EARLY warnings that the rapid rollout of wheelie bins in Swindon would cause chaos were ignored, says a politician.

Councillor David Glaholm (Ind, Penhill) sat on a group which guided the introduction of Swindon Council's wheelie bins.

And, he says, a staggered roll-out would have solved the problems which parts of Swindon are now seeing.

"When I was on that working party I suggested that rather than a blanket roll-out we should do it slowly," he said.

"But I was told the council had the bins in West Swindon and knew what would happen.

"But it was a mistake. Rolling out everywhere at the same time meant that we learned as we went along - instead of looking at areas where we could learn from best practice.

"Councillors Stan Pajak, leader of the Liberal Democrats, and David Wren, cabinet member for the environment, were on that committee - and now their decision has come back to bite them."

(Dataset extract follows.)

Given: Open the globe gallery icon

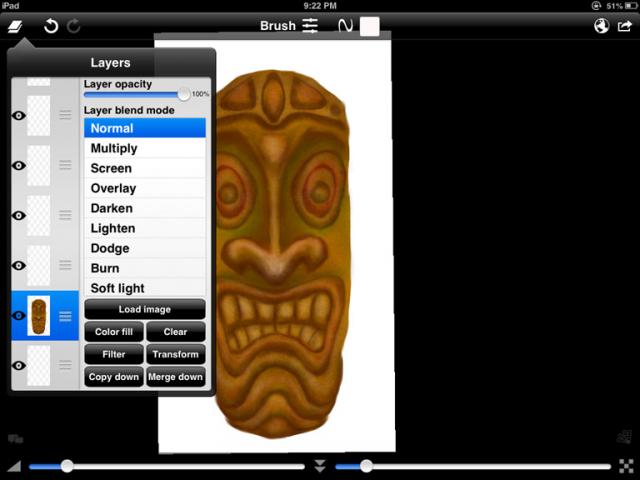Looking at the screenshot, I should (x=601, y=26).
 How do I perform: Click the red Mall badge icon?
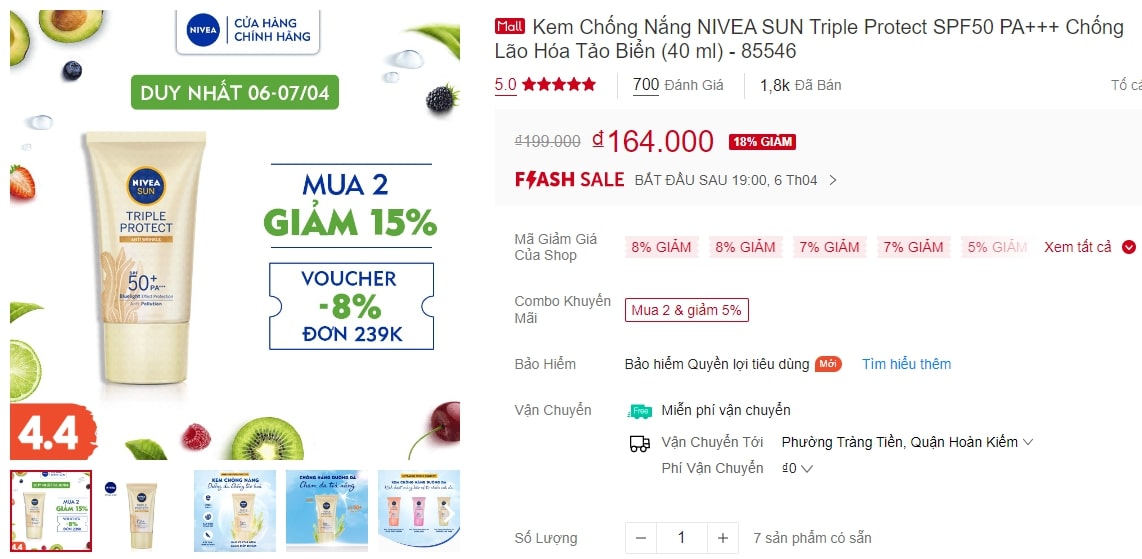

The wheelie bin service began across Swindon on November 5.

In the first few weeks there was confusion over whether black bags would be collected, and thousands popped up all over Swindon.

The problem was stamped out as the council collected thousands of bags and investigated some sites as part of a probe into suspected flytipping.

But over Christmas some problems flared again in Broadgreen.

Residents there have been against wheelie bins since before they were introduced.

They say the bins are inappropriate' for their terraced streets and will cause problems.

Coun Glaholm said these problems were exactly why wheelie bin introduction should have been area by area.

"What we should have been doing is one area at a time and we should have been out there, on the streets, talking to people," said Coun Glaholm.

"There should have been more consultation - and better.

"We need to be talking to people sensibly. If people say there are lots of people in a house and not all their rubbish will fit in one wheelie bin, they need to tell us and we'll get them another wheelie bin.

"This is all about increasing recycling rates. If we don't do it then the Government will fine us.

"And I think that if it can be proved that recycling rates in all areas can go up, then I don't think wheelie bins would be necessary in all areas.

"I think what we need now is for Anne Snelgrove to call for a public meeting on this.

"She's the one person with the connections that could make it happen and who could be viewed as independent by both sides.

"She must step in because this cannot be allowed to continue."